#### Your task
Format the items from the start through the line that contains "coord(318,29)", both ends included, as a JSON list of strings with one string per line, skipping blank lines and leaving out the pictures.
* * * *
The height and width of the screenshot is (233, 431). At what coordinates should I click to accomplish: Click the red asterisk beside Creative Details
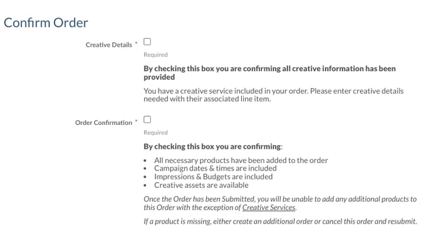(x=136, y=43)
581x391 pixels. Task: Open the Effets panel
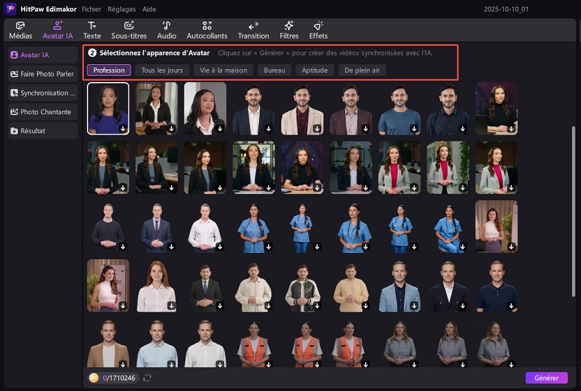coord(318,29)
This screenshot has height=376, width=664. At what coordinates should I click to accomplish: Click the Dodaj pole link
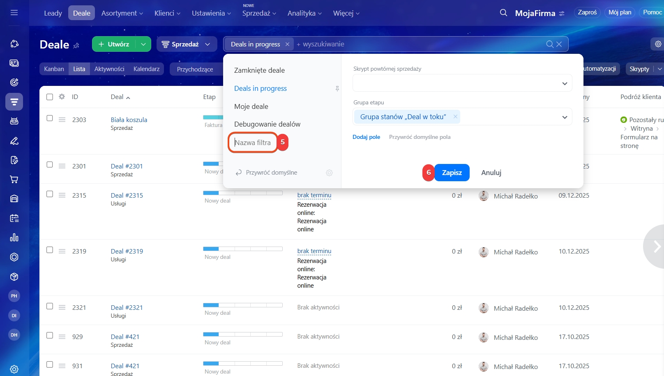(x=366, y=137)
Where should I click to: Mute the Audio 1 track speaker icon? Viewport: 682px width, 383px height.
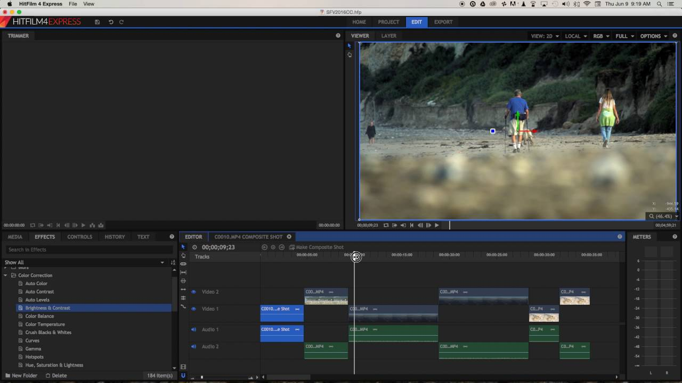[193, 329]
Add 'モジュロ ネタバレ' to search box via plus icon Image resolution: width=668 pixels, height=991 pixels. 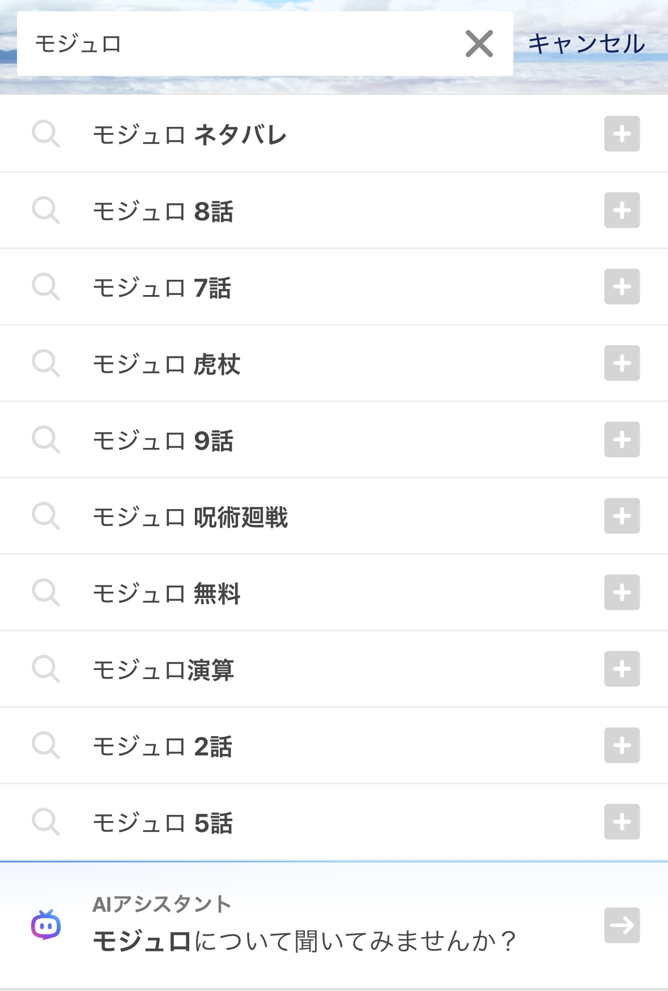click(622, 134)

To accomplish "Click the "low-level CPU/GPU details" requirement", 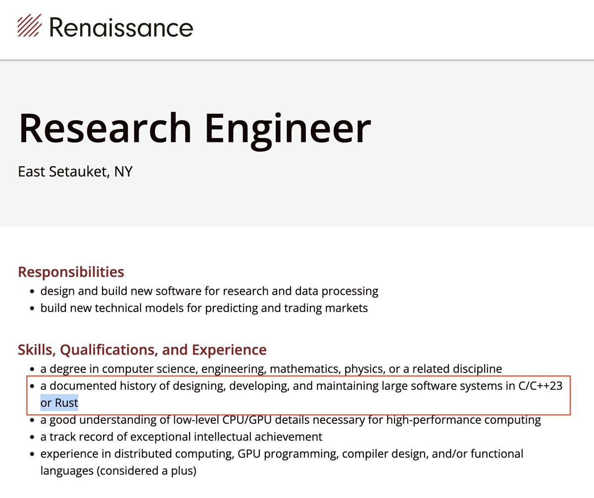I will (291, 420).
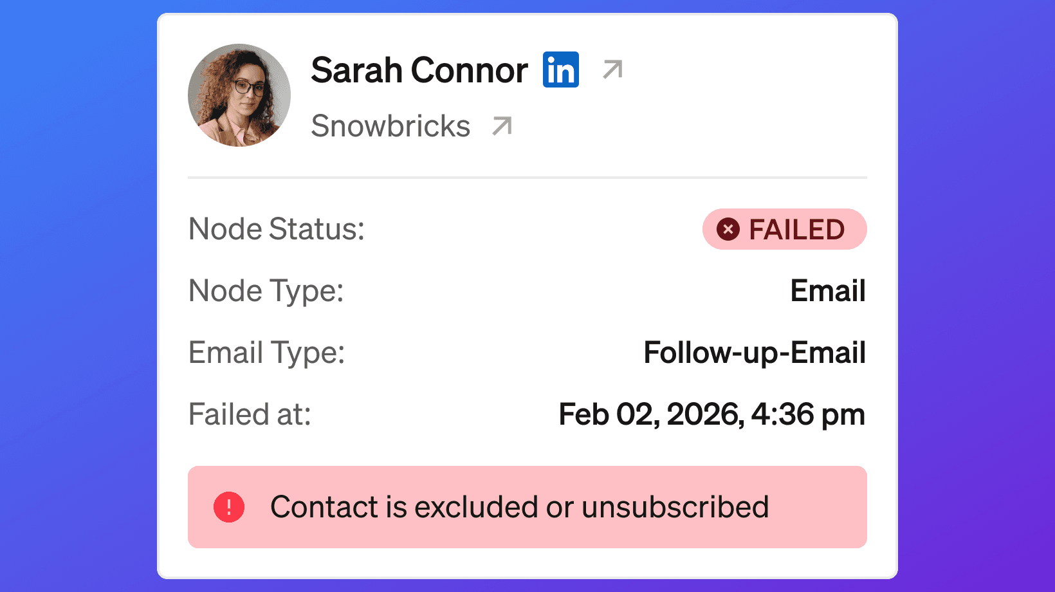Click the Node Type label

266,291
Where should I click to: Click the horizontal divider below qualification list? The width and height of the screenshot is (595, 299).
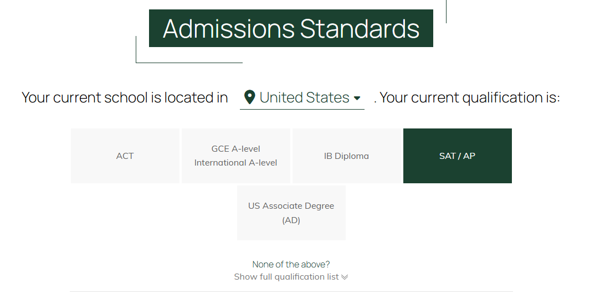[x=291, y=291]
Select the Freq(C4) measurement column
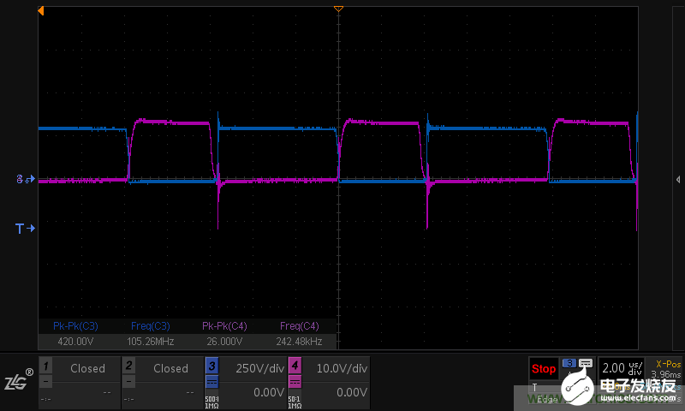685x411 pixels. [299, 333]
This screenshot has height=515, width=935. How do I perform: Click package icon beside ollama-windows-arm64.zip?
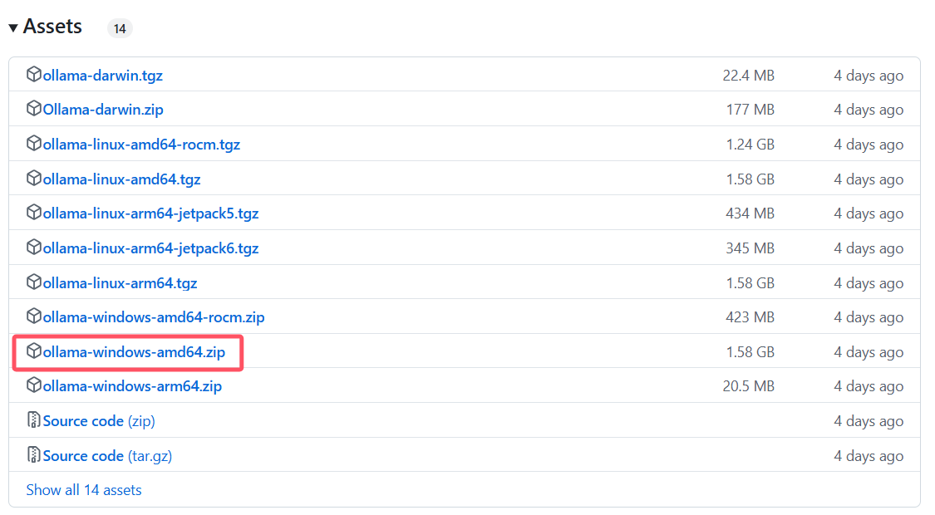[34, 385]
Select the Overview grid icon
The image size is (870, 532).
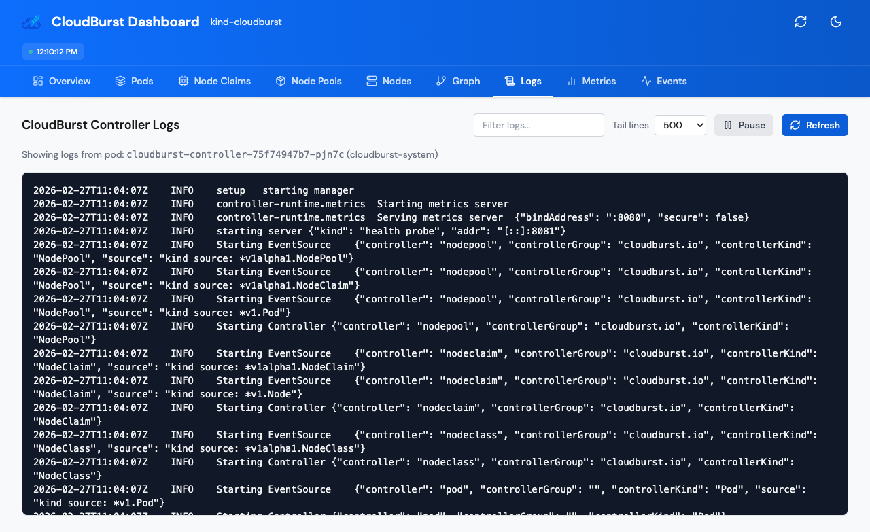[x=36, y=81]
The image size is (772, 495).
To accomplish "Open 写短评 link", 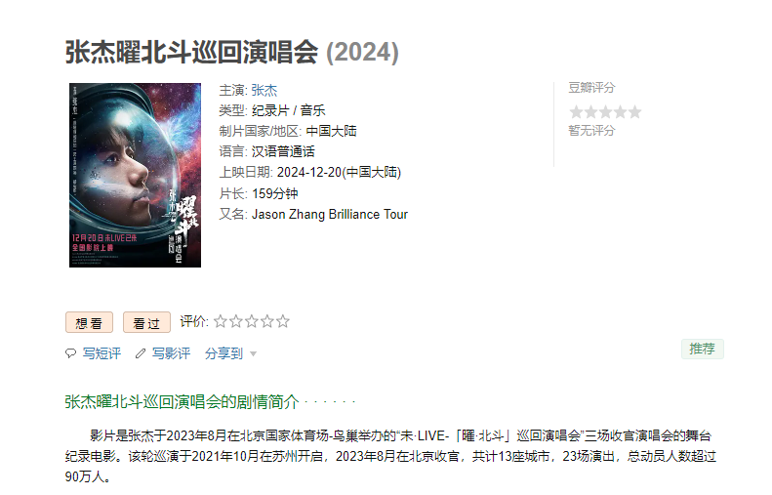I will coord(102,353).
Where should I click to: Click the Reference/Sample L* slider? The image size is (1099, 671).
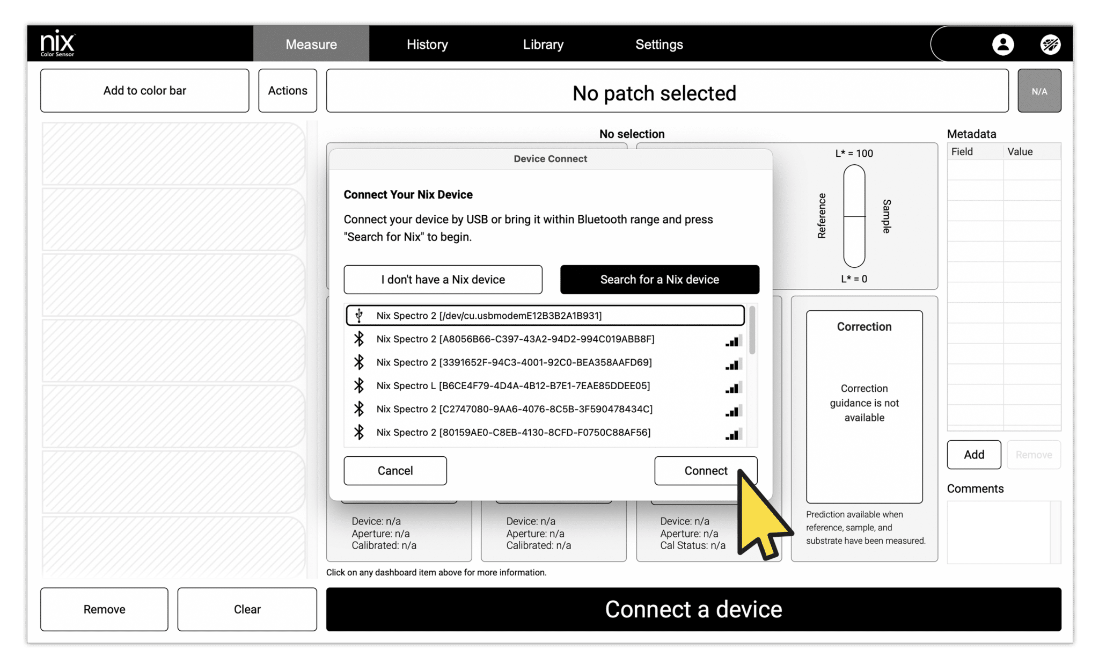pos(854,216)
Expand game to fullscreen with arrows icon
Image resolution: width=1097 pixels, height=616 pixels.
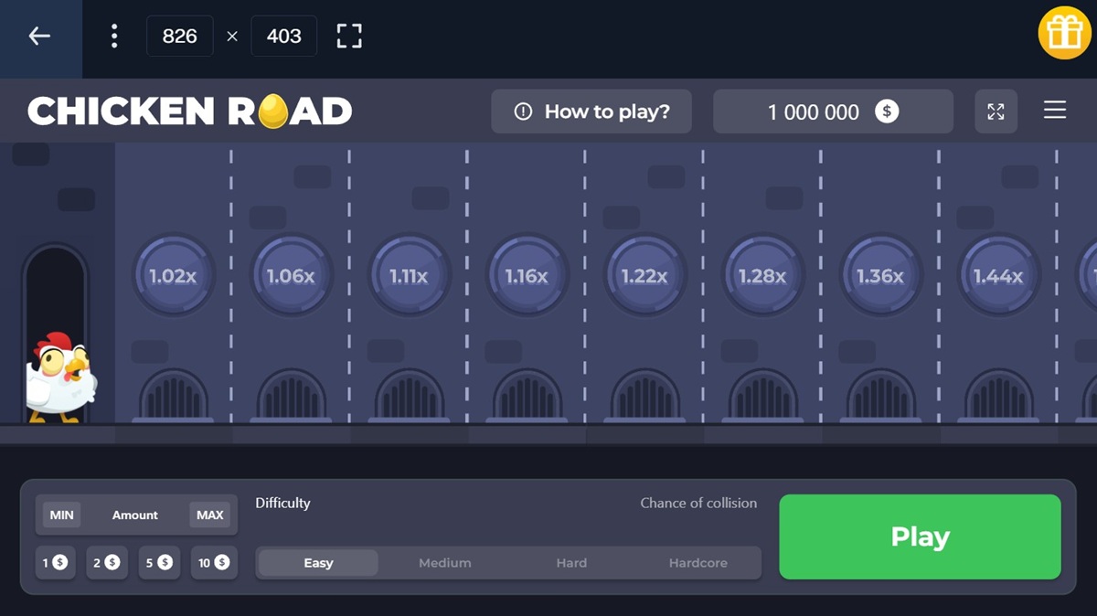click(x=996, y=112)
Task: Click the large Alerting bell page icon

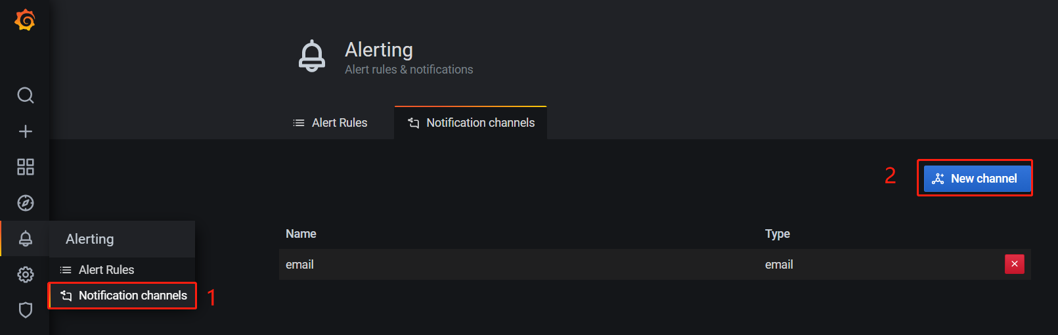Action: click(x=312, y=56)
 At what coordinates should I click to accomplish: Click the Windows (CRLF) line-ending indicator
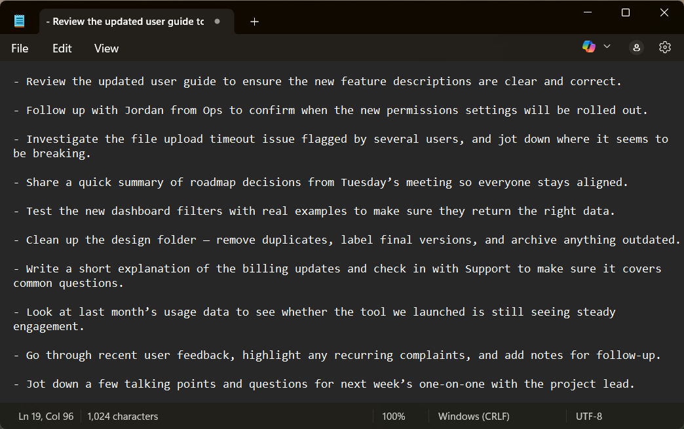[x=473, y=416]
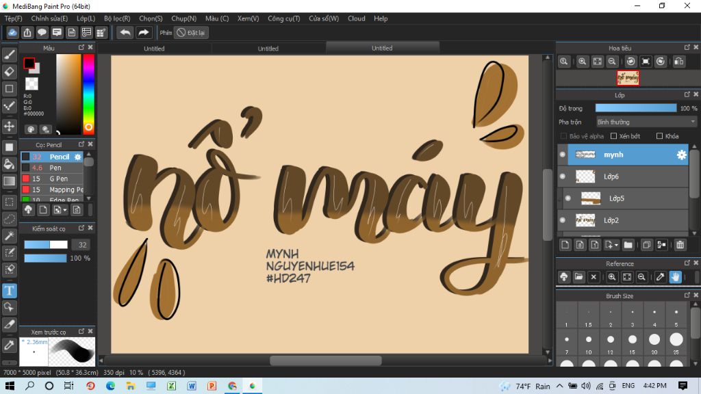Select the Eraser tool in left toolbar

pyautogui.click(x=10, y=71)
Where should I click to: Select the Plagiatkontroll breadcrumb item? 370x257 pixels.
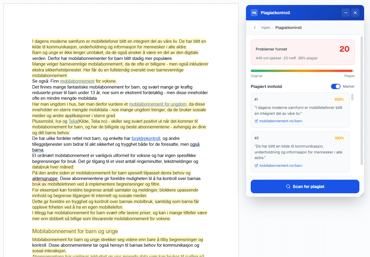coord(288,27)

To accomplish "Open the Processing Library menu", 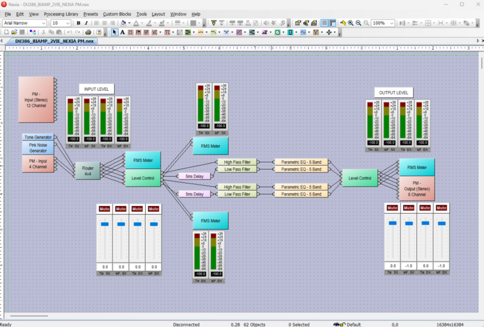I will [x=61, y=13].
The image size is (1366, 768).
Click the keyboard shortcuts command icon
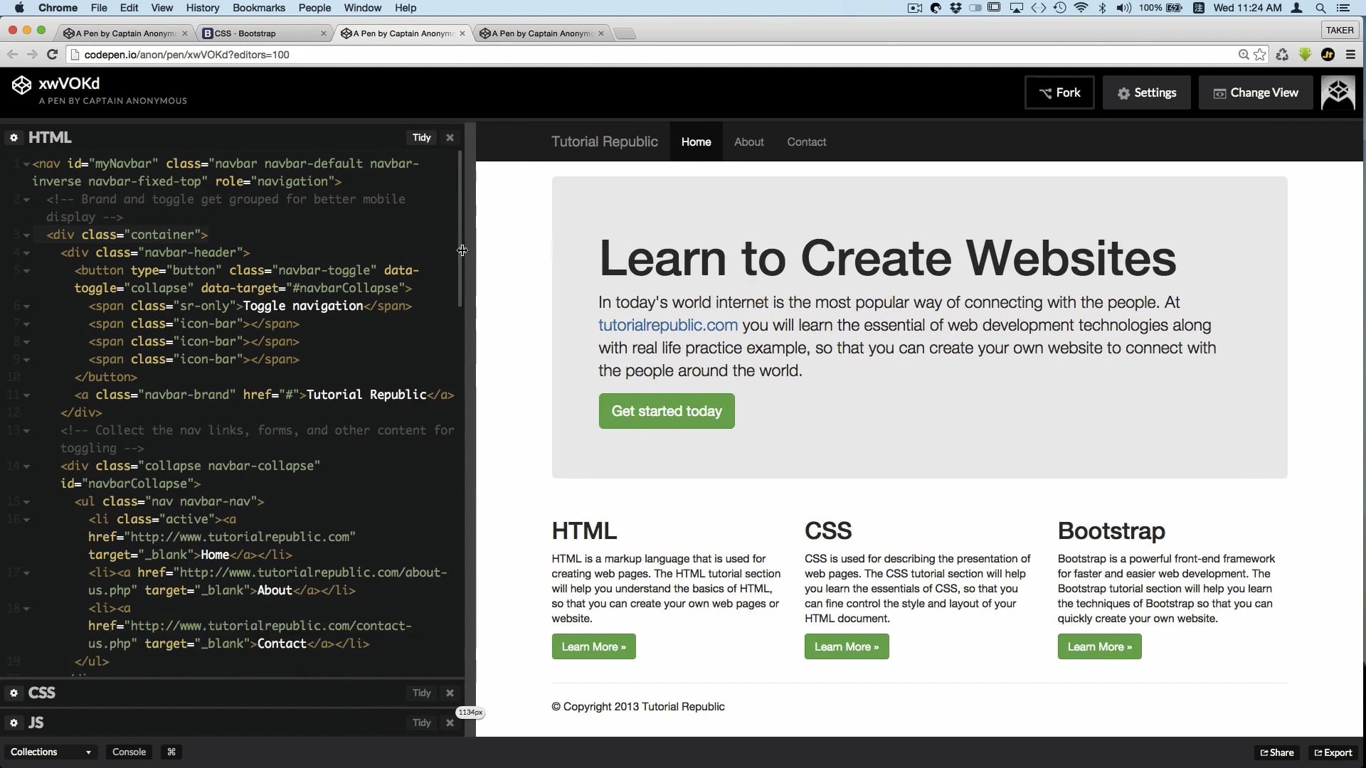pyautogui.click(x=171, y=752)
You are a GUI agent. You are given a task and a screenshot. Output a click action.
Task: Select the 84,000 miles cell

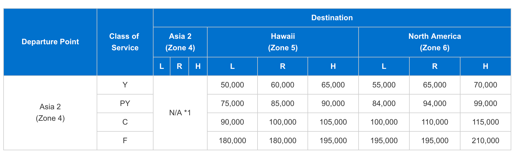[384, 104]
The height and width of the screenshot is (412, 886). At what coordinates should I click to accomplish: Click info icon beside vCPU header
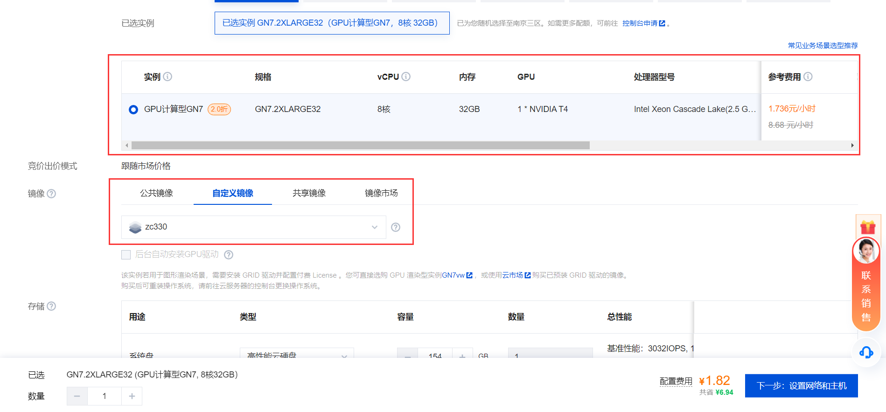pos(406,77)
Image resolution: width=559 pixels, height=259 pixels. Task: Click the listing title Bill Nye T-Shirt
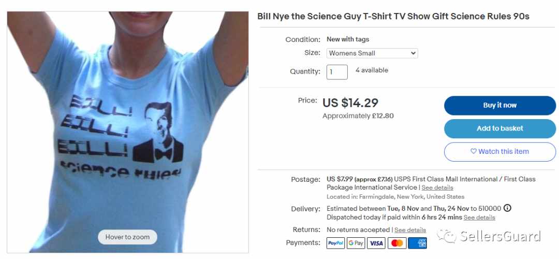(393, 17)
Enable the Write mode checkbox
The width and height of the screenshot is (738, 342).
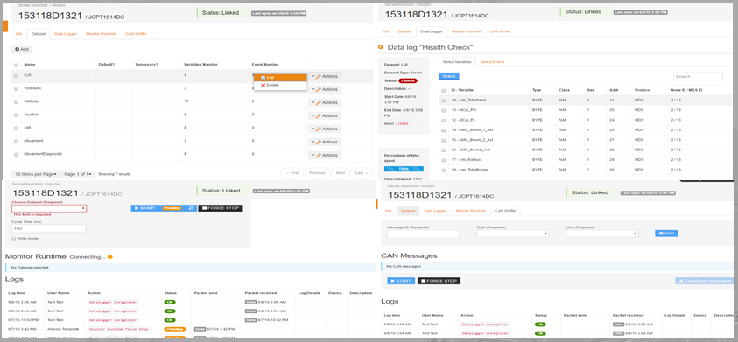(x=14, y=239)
* * * *
#### Reply to the exercise
[
  "The height and width of the screenshot is (233, 431). At what coordinates should I click to accomplish: Click the red asterisk beside Creative Details",
  "(x=136, y=43)",
  "581x391 pixels. Task: Open the Effets panel",
  "coord(318,29)"
]